Reproduce exactly the lines beginning with the line that contains "1396x697 pixels. At" and ending at the final line of the material below.

*RECORDS SUPPLIED:*
* * * *
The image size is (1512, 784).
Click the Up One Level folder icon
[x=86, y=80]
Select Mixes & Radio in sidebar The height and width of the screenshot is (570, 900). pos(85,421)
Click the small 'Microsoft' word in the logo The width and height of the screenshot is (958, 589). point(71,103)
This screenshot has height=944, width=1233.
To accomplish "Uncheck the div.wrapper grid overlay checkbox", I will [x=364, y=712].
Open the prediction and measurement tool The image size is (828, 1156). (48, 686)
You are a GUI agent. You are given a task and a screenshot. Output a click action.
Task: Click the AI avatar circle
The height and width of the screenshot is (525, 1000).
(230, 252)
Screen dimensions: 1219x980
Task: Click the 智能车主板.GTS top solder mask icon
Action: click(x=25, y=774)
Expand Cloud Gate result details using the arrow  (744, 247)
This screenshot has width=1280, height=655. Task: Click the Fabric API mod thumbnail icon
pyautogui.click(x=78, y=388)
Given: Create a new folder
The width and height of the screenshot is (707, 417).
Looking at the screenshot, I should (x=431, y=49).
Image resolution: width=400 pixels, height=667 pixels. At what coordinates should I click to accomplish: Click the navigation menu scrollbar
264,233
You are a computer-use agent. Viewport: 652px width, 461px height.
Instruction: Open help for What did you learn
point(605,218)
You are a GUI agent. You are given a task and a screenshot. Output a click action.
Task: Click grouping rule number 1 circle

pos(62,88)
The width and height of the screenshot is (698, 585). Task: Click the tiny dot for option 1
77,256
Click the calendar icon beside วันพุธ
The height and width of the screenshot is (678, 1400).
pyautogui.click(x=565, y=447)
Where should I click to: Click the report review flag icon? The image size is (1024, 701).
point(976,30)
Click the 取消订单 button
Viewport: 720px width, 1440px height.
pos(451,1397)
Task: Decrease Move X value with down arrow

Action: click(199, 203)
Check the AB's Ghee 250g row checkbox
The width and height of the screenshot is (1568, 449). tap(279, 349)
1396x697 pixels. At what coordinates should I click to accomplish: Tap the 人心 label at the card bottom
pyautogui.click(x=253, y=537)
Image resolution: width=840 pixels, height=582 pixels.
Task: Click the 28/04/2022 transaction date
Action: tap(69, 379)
* * * *
*REPLY TO THE EXERCISE:*
1396x697 pixels. At what coordinates should I click to accomplish: Tap the 人心 label at the card bottom
pyautogui.click(x=253, y=537)
Image resolution: width=840 pixels, height=582 pixels.
Task: Click the 28/04/2022 transaction date
Action: tap(69, 379)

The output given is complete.